*PROBLEM REQUIREMENTS*.
Go through the listing beneath and show each line containing the string "pixels".

*AVAILABLE DATA*.
=======
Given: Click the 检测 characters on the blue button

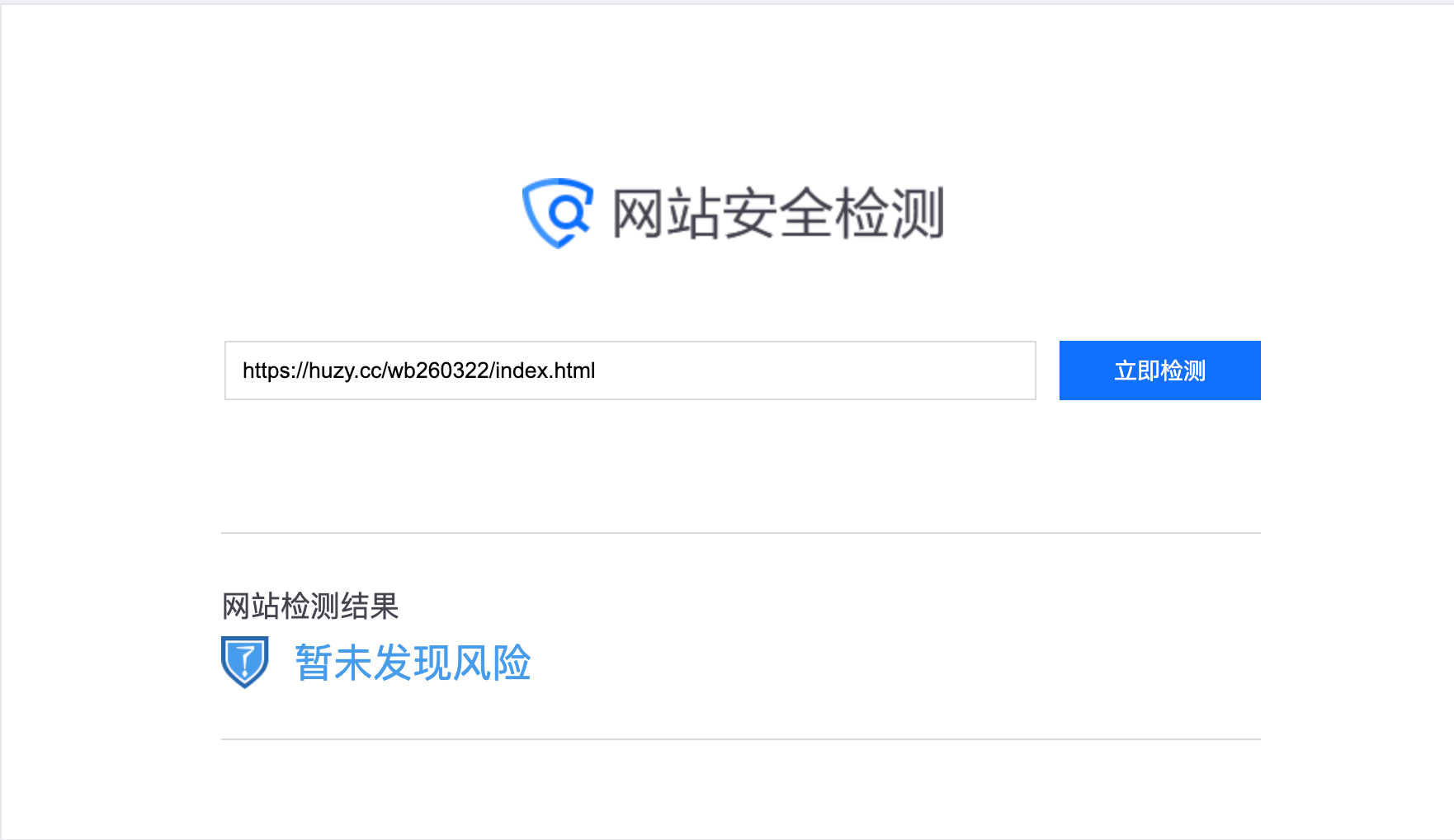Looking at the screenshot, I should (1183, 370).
=======
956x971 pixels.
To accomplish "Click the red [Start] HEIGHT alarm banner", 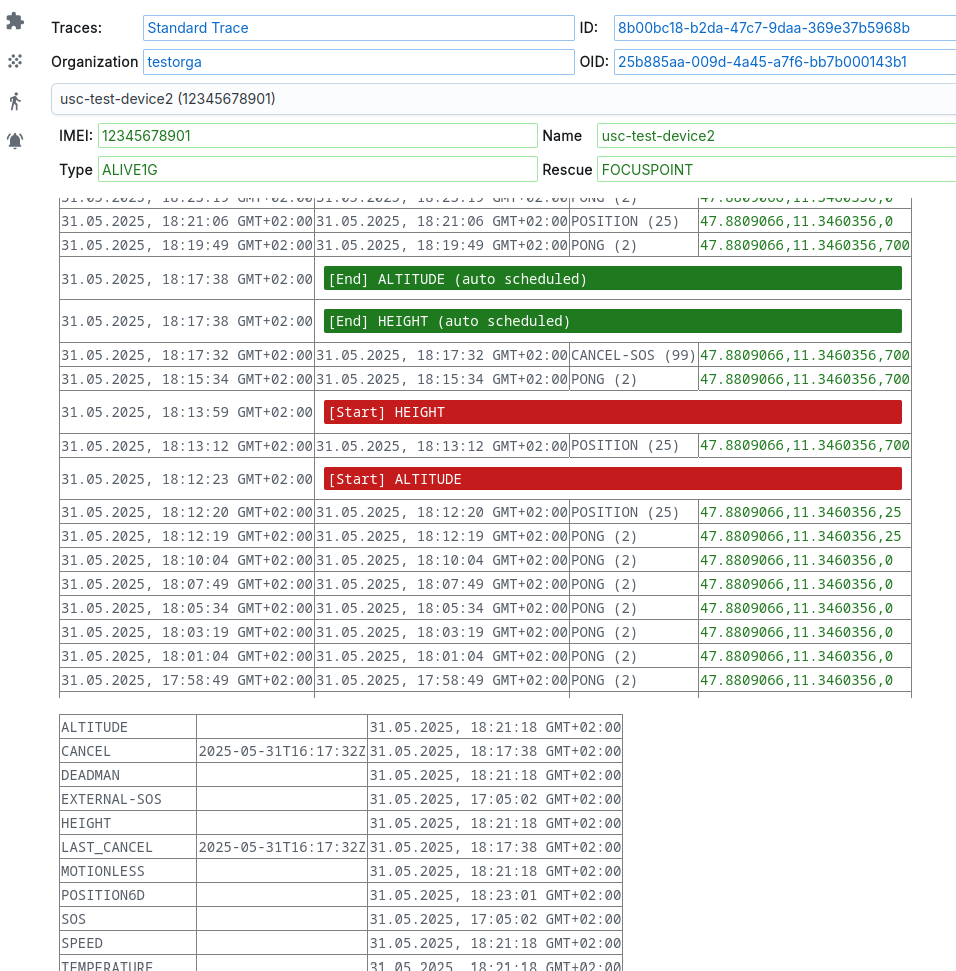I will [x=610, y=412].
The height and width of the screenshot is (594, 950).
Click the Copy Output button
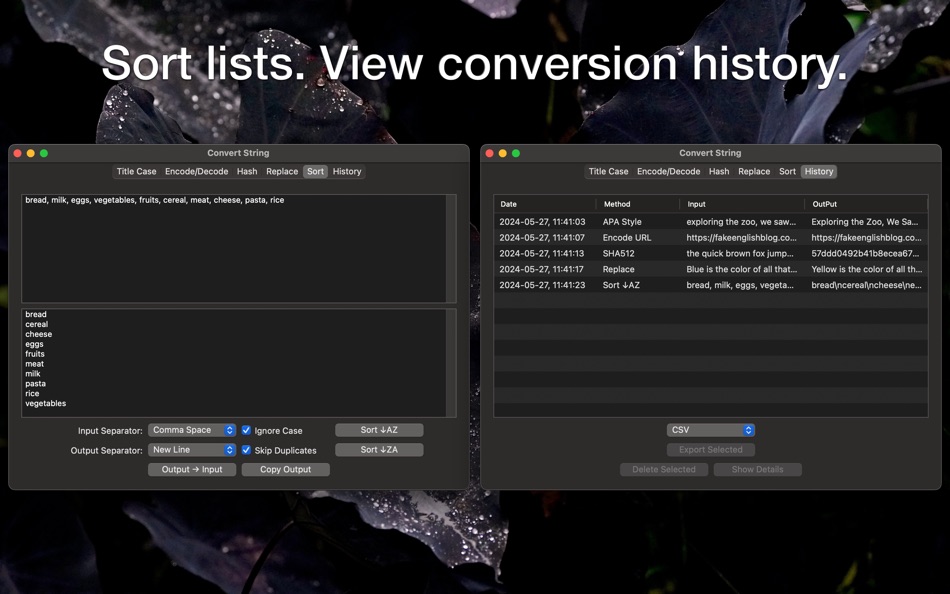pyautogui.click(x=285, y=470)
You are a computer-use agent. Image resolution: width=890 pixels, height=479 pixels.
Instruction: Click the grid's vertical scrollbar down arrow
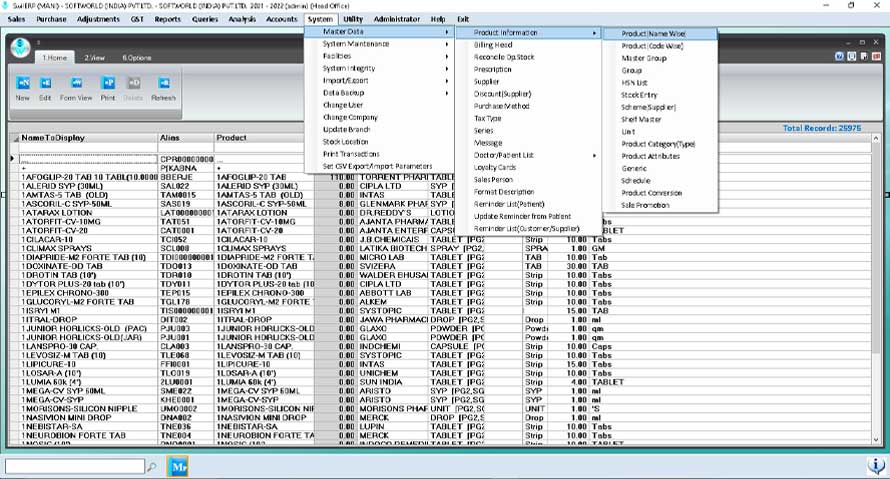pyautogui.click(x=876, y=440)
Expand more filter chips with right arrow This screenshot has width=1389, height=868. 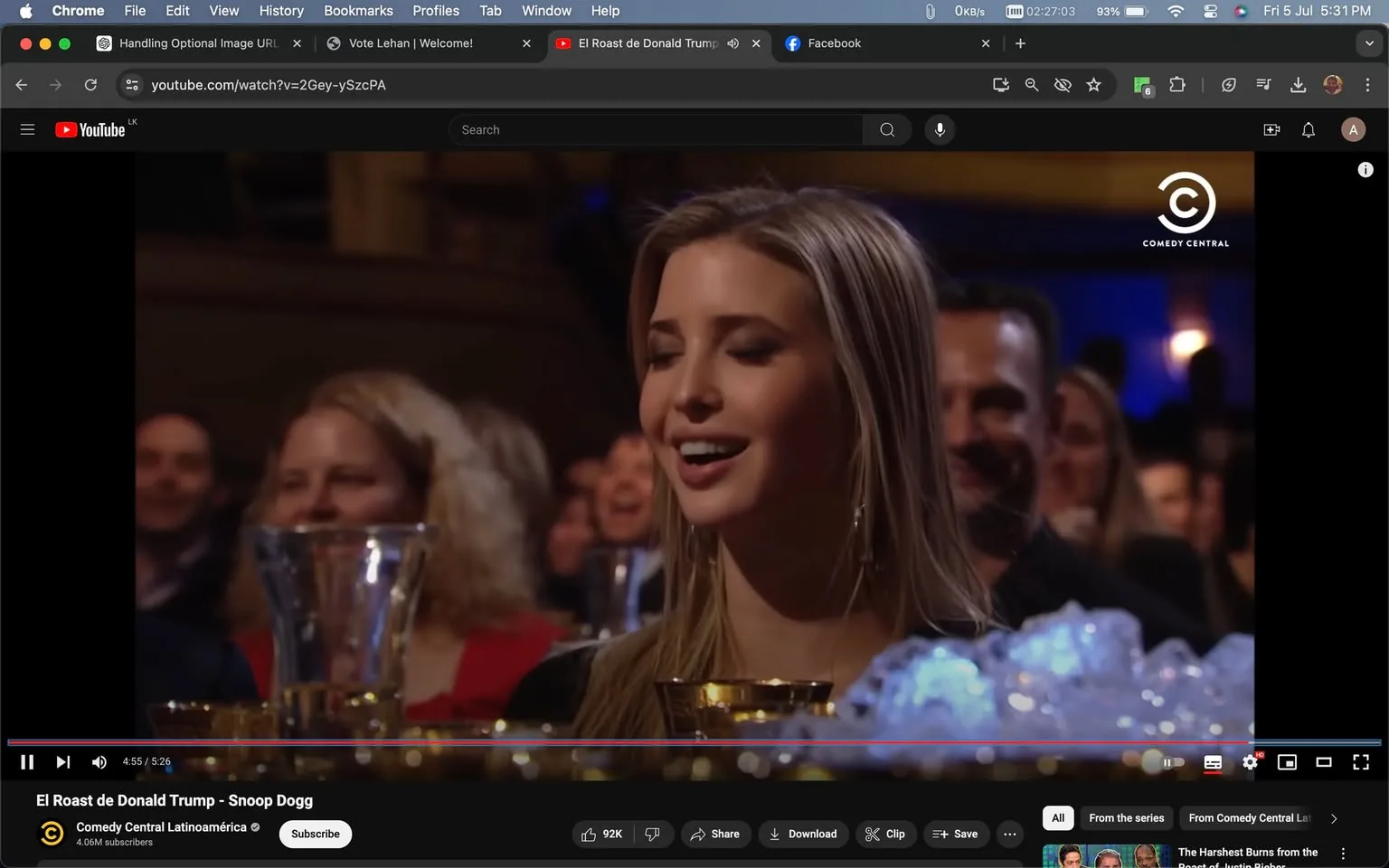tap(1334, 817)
=======
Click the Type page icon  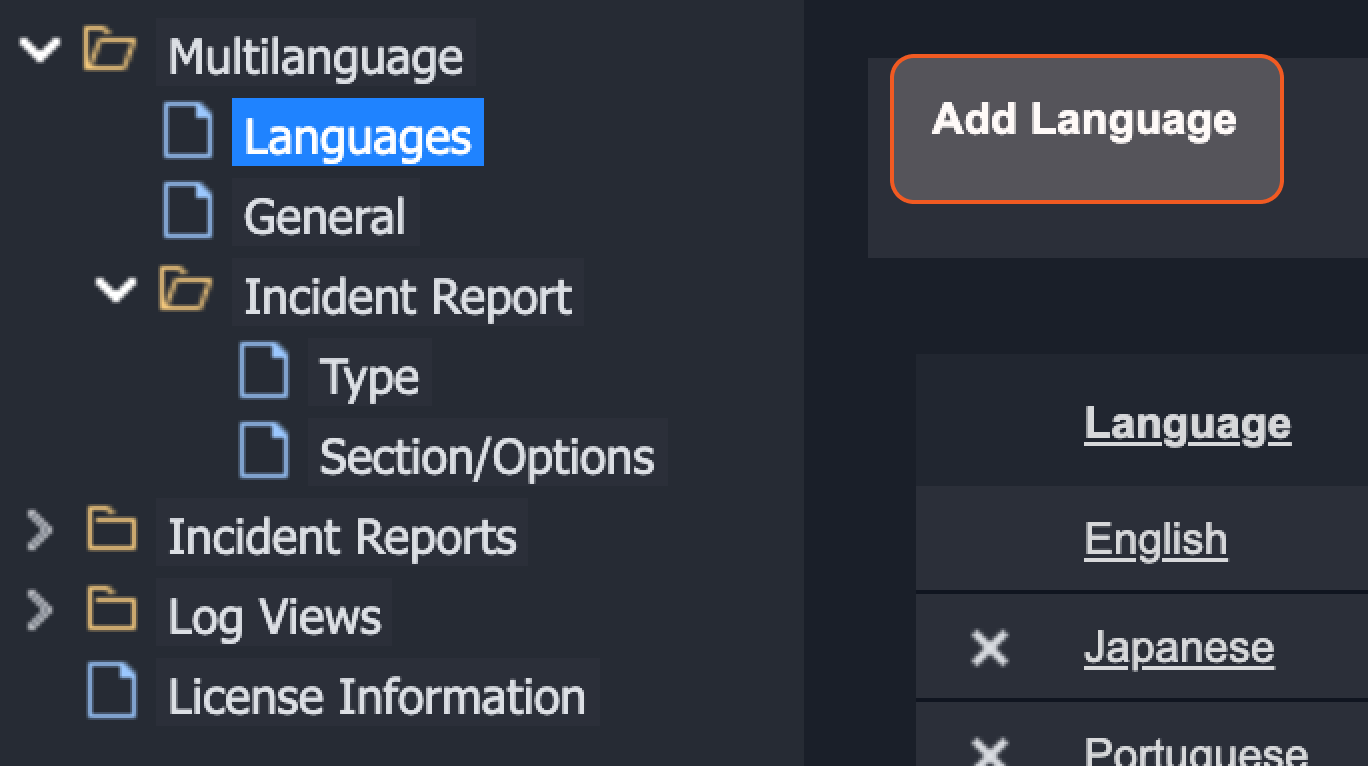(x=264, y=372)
=======
*EXERCISE ANSWER*.
956x971 pixels.
You are a computer-use agent. Image resolution: width=890 pixels, height=479 pixels.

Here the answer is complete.